I’ve read and written stories since early childhood when I found it difficult to make friends. I was quite a lonely boy, so the characters in my stories kept me company. It felt warm and safe to disappear into the woods with Kenneth Grahame, or to a witches’ convention with Roald Dahl. I’ve never lost that feeling, and in my darkest times as an adult, I’ve found happy solitude in my writing. I never expected, as a comprehensive school kid, that I would one day have my own novel on the shelves of bookshops across the country, but I did secretly fantasize about it.
What got you into writing?
I first read a story aloud when I was seven years old. I remember the day vividly: the teacher asked me to stand in front of the class and read my story in my loudest voice. She told my classmates that I had used lovely words. Well, I was terrified of course, and I remember shaking and wanting to run to the toilets to hide, but everyone enjoyed it and, even though I was painfully shy, I walked home that day feeling like I’d done something right for once. After that day, I knew I wanted to be a writer.
What was the biggest struggle when writing your book?

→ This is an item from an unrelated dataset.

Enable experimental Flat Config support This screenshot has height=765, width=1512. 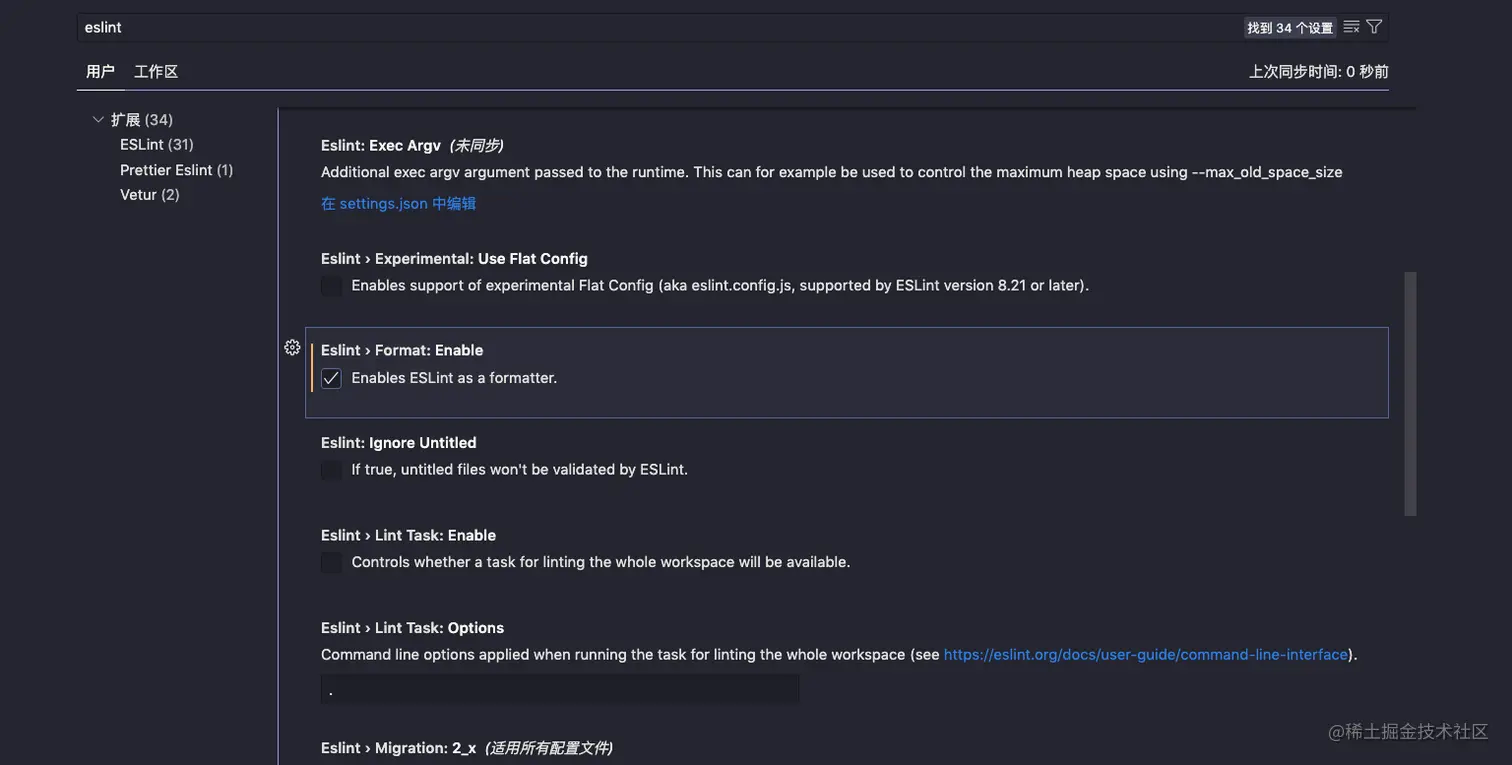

I was going through a tough time while writing The Spirit Engineer. I’d left BBC Northern Ireland in a big row and then ended up on the Big Brother TV show, becoming a pretty exhausted, though relatively popular, finalist. After the show, I was left homeless, jobless, single and in a very strange new world where people treated each other very badly and it was impossible to know who to trust. I was losing grip of who I was, making bad choices, and self-destructing. I didn’t have a redundancy payout, wealthy parents, or a partner to pay the bills, so life was very stressful and frightening for a long time. Ultimately, I was saved by my novel. I didn’t expect or need anyone to publish it, really. It was just somewhere safe to go, and I realised, quite late in the process, that William’s story was much like my own. He became a warning to me, and I found in his tragedy, inspiration to rebuild my life in a positive way, focusing on what made me happy.

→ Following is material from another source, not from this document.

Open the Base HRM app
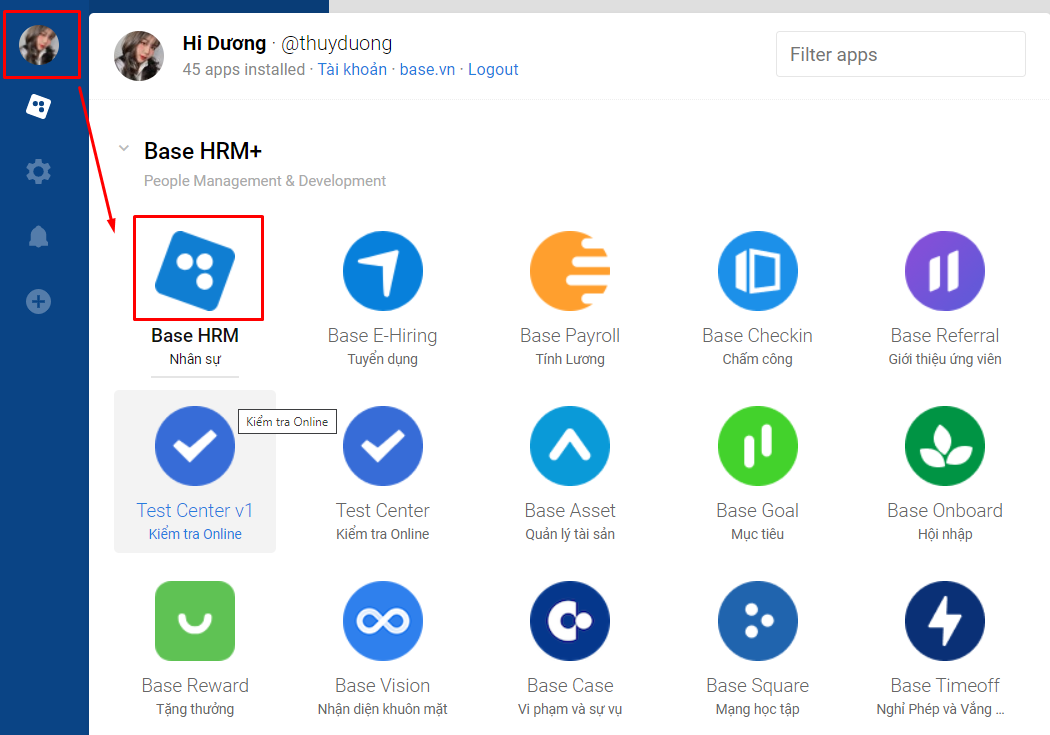The height and width of the screenshot is (735, 1050). (197, 268)
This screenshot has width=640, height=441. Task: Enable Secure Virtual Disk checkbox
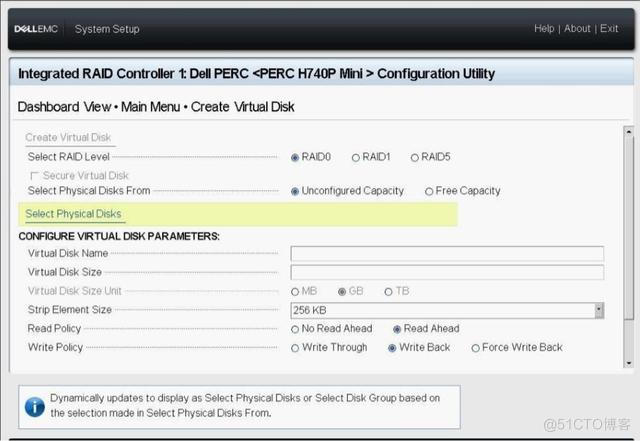tap(35, 175)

What was the publishing process like?
I knew my book needed to be published traditionally, because of the subject matter. It just isn’t the sort of story – or the style of writing – that takes off in self-publishing. I self-publish other writing on Amazon Kindle under a different name, and I’m enjoying the freedom and creative control it gives me, but The Spirit Engineer was a strange beast, and it was impossible to sell to an agent. I got nothing but rejections and not a single manuscript request, which wasn’t surprising when you look at most of the books being published at the moment. So, I took opportunities where I could find them, networked via Twitter and eventually found Matt Casbourne at Duckworth Books, who loved the story and brought the novel to print as a brilliant editor. Being published without an agent was difficult at times, but I take great pride in the fact that I achieved my dream with hard work, determination and, I hope, some talent.
What’s been your favourite thing about being a published author?
Being able to call myself a novelist. That’s it really. I’ve had a varied and exciting career, but when I sit down to write, it gives me a huge sense of satisfaction to know that I’m doing what I love.
If you could give advice to someone looking to write a book what would it be?
The main advice I would give to aspiring authors is to connect with book bloggers on social media. Not just follow them and hope they’ll read your book one day, but join the community and muck in. Respect and appreciate readers, even if you’re shy. Some authors are too shy to talk to bloggers and readers online, but if I hadn’t become friends with Victoria at Instabooktours, I simply wouldn’t be where I am today. I will always be indebted to bloggers for encouraging me every day. I write for them now, and will always.